The Minister is also planning to reduce bureaucracy and red tape to make it easier for tenants across the country to use their Right to Manage their council-run properties, take responsibility for managing their home from their landlords and take control for themselves.
Housing Minister Grant Shapps said:
"The Big Society is alive and well in many housing estates across the country – but I want to make it easier for those who want to build the Big Society in their own back yard to do so. The Right to Manage gives council tenants the opportunity to take power back from their landlords, and take control over their own homes and to make the changes they want to see.
"There are inspiring examples across the country of where tenants have taken control. But at the moment, only two per cent of council properties are managed by their tenants – I want to see that figure increase substantially. That’s why I’m backing tenants to the tune of up to £8m, and looking to cut the red tape and bureaucracy that stop so many people from coming forward."
"Council house tenants know the small changes that could make a big difference to their local community. They know the improvements that need to be made, and what local people want to see done. I want to see more tenants able to act and take control for themselves. But for years these tenants have felt powerless to act. From today, that can all change."
Steve Wylie, Director at Urban Owners said:
“Allowing council tenants to take control of the management of their own properties and local community is likely to be in everyone’s best interests and we hope that people will be inspired to take this on.
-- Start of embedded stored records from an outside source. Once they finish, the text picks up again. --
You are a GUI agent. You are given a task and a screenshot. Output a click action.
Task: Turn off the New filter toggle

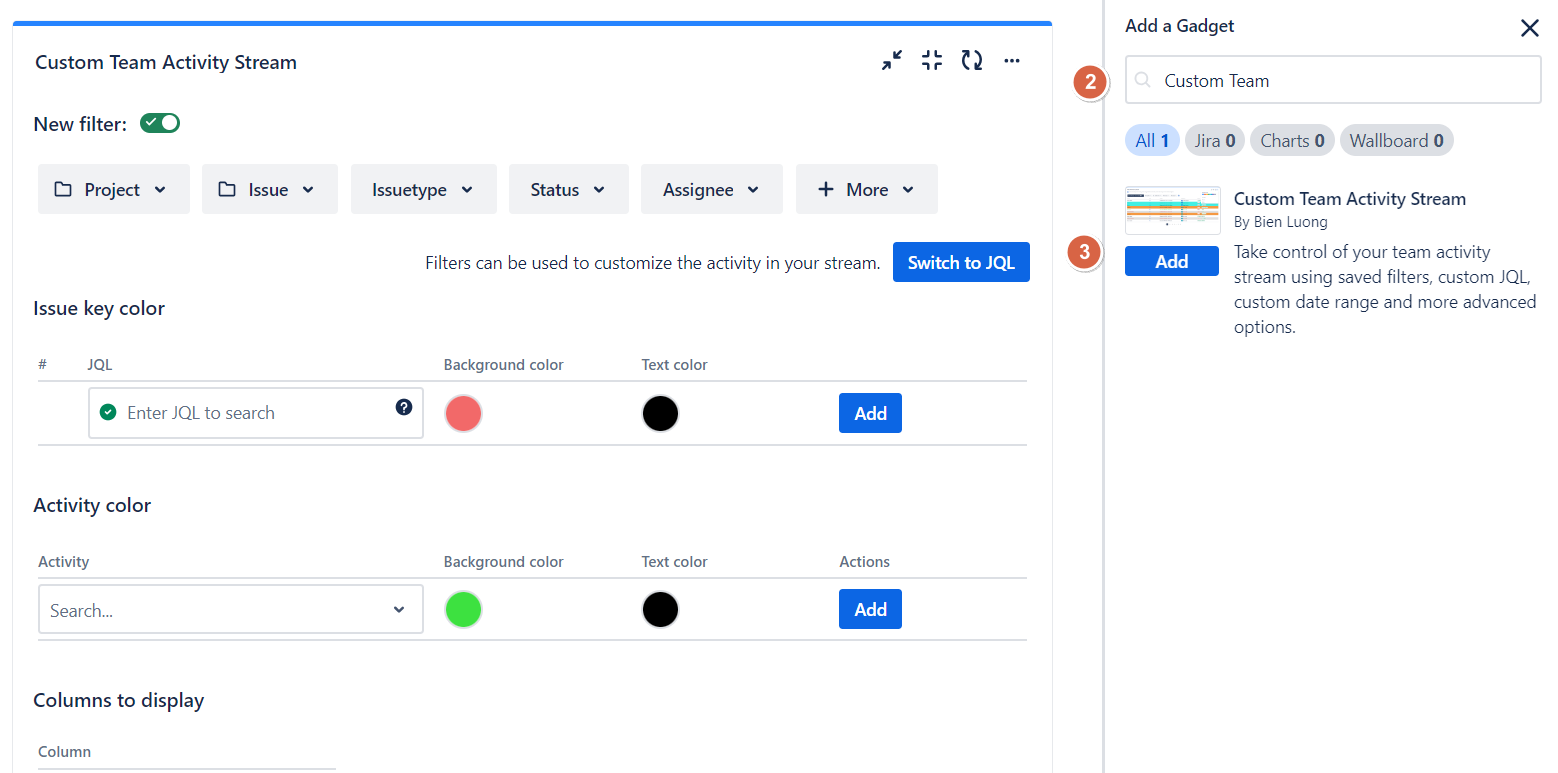(160, 123)
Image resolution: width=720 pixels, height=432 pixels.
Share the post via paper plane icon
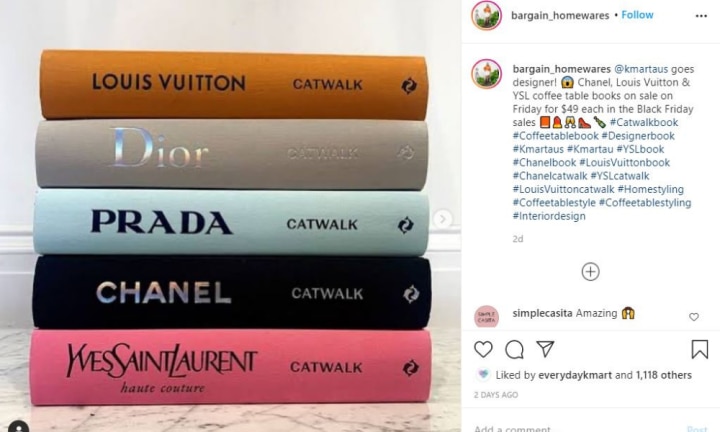(x=546, y=349)
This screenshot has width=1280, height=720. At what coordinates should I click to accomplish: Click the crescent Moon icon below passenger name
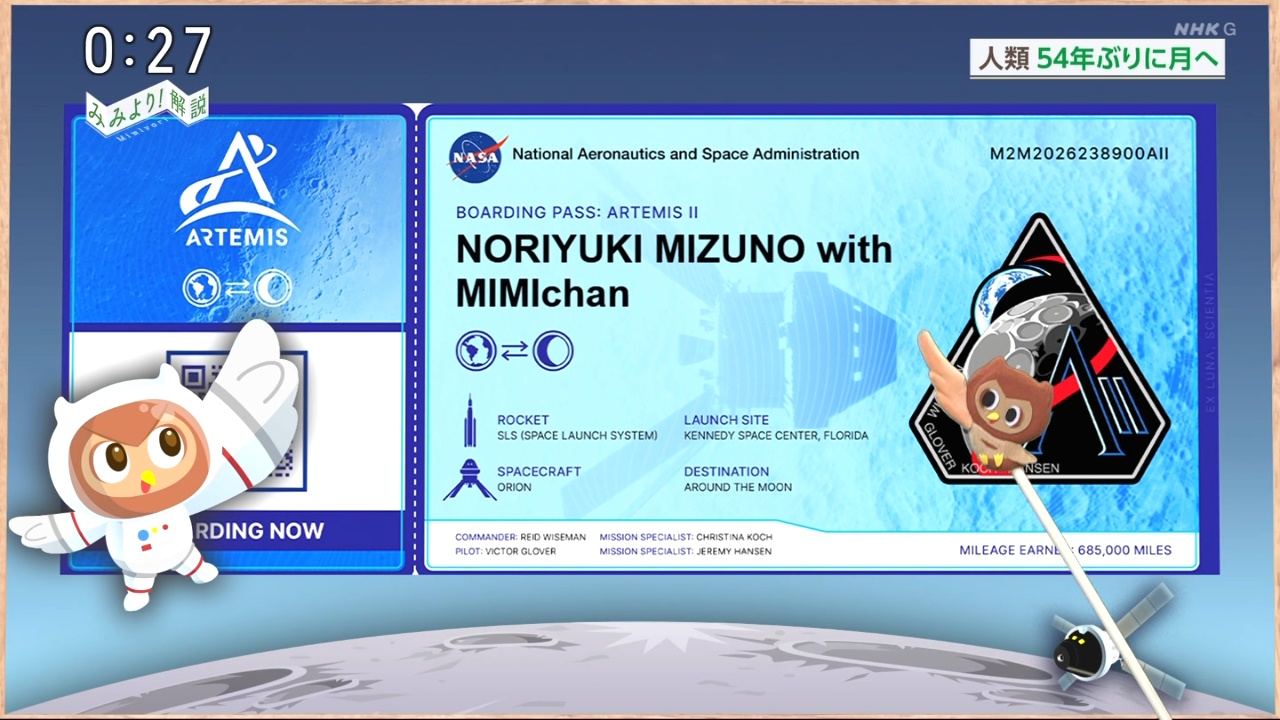(x=552, y=350)
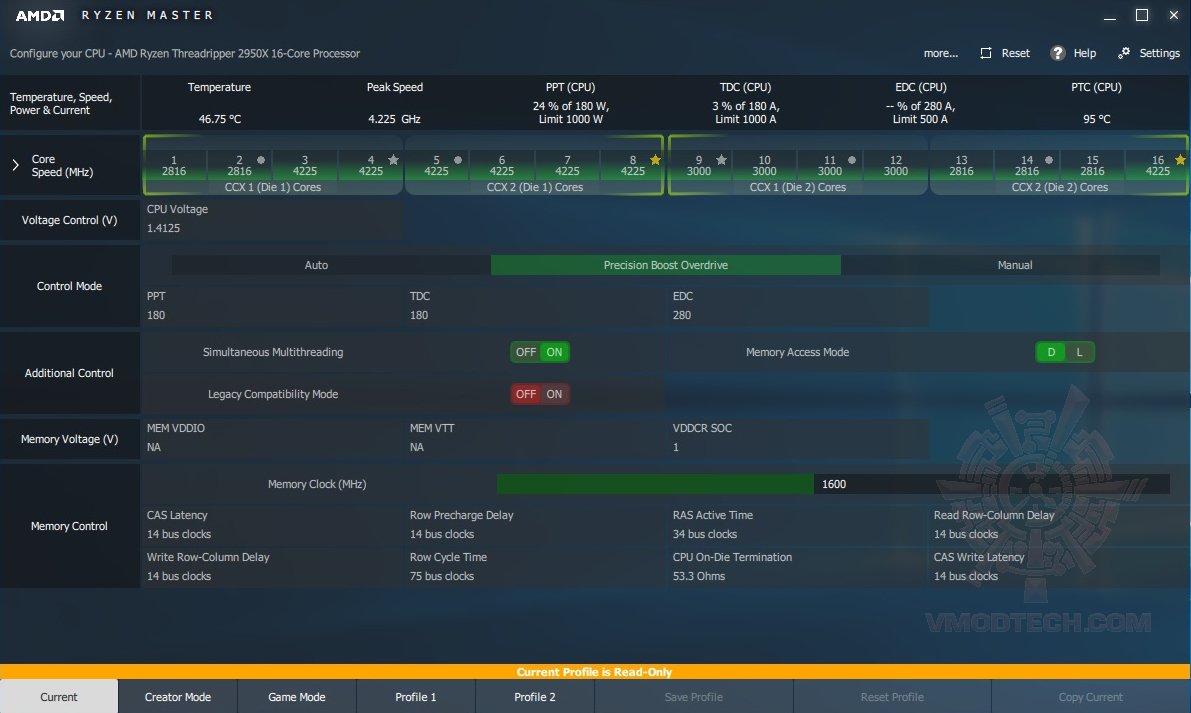Click the gray star on core 4
The width and height of the screenshot is (1191, 713).
(x=393, y=159)
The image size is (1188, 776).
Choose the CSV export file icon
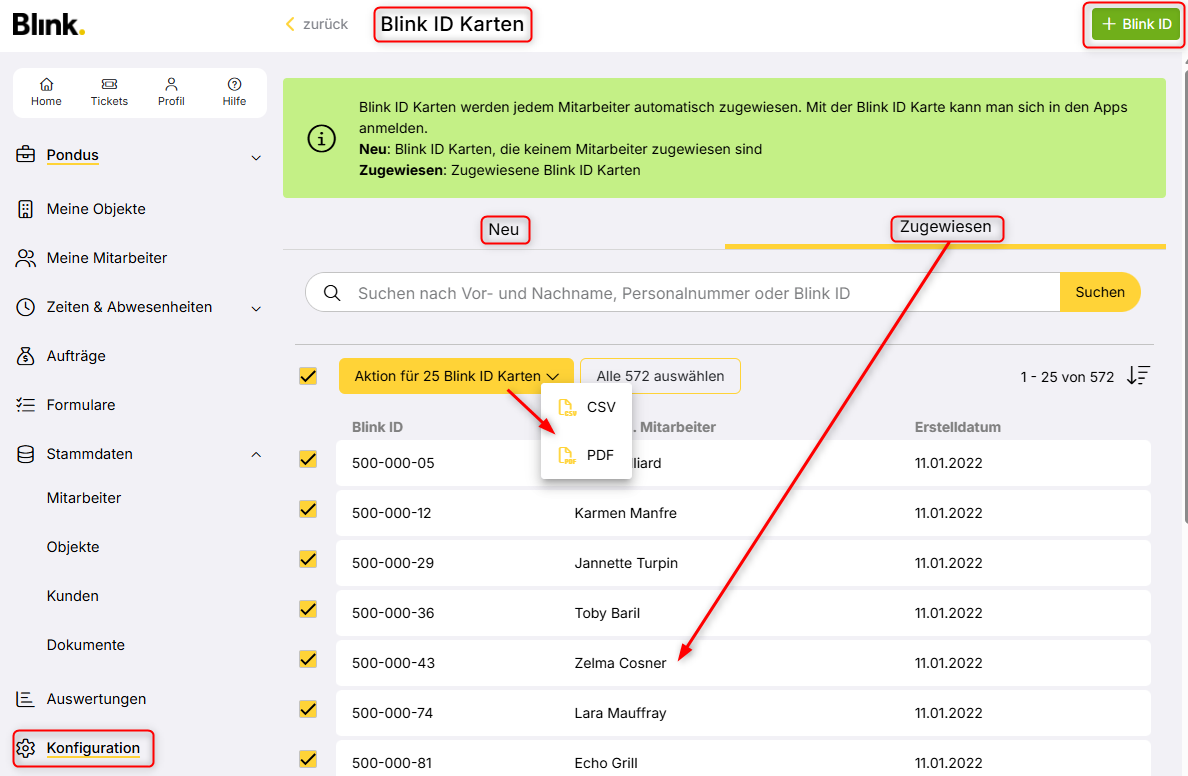[567, 407]
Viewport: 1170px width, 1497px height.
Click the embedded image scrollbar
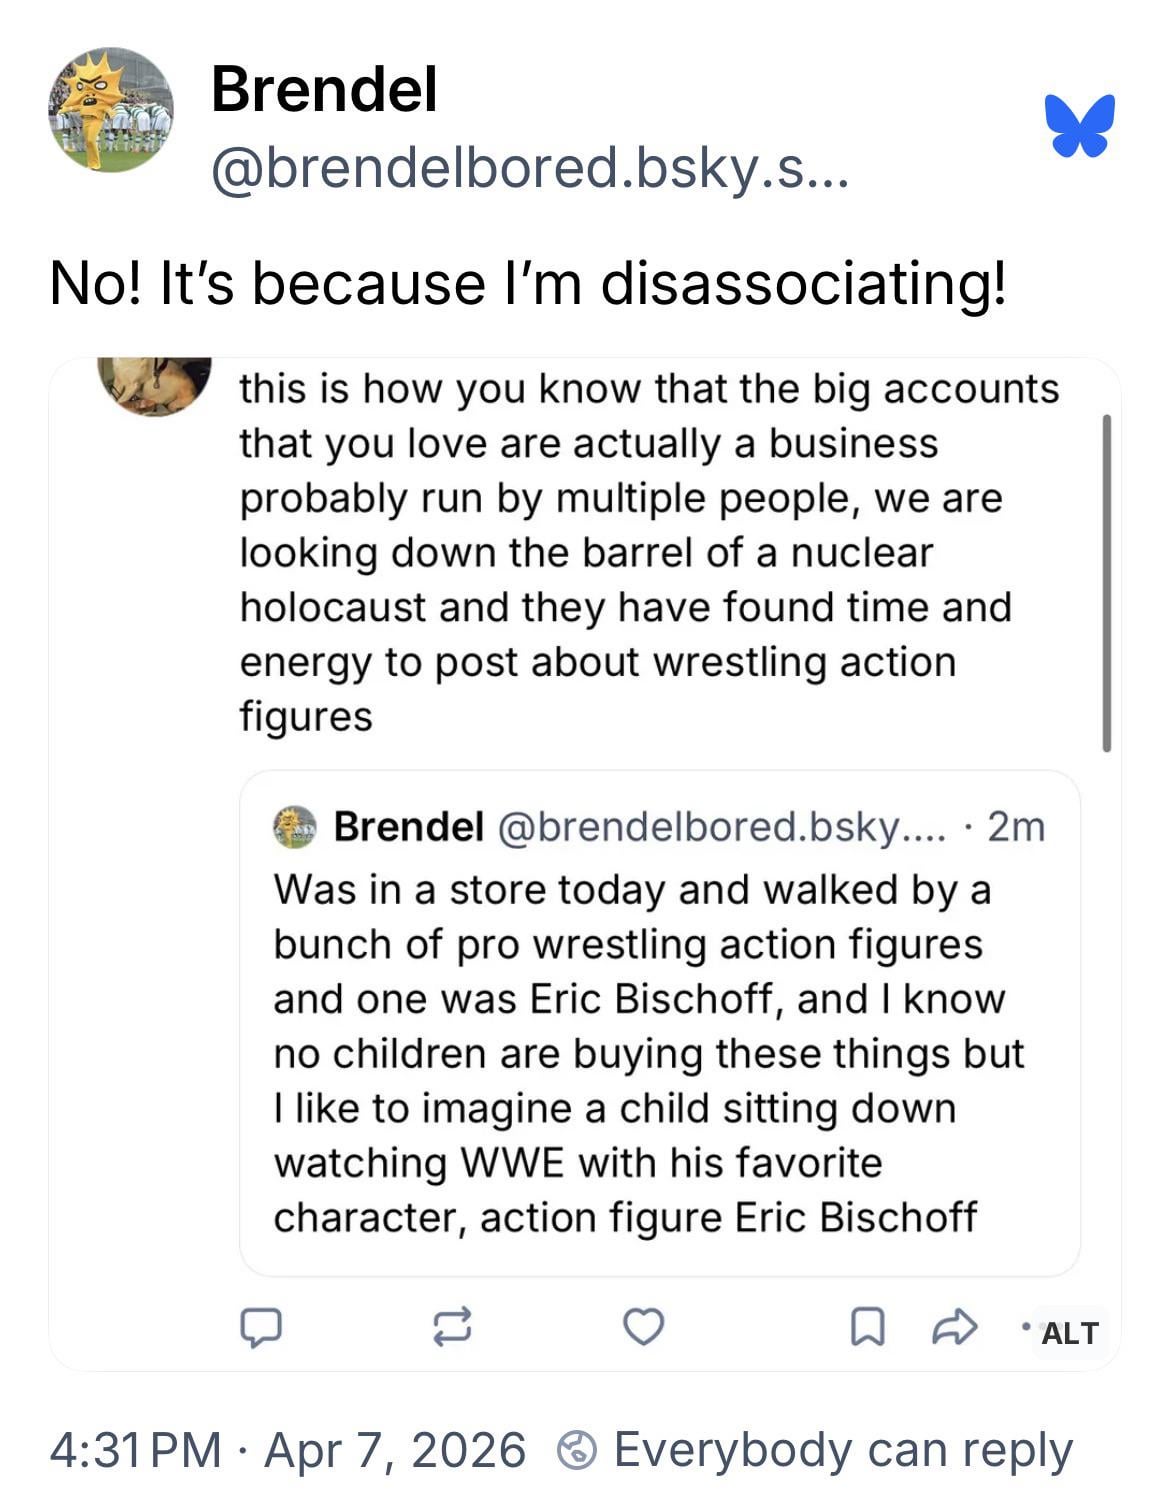pos(1106,582)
“The Right to Manage process is proving extremely beneficial for homeowners in the private sector, giving them control and transparency over how their block is managed, as well as saving them substantial sums of money.
“While cutting red tape would be welcome, we would caution that our experience of mixed tenure blocks has shown that some social housing tenants struggle to take on the responsibility of the upkeep of their property. The Government will certainly need to have a clear plan in place to equip the tenants with the resources and information to allow them to take on this task.”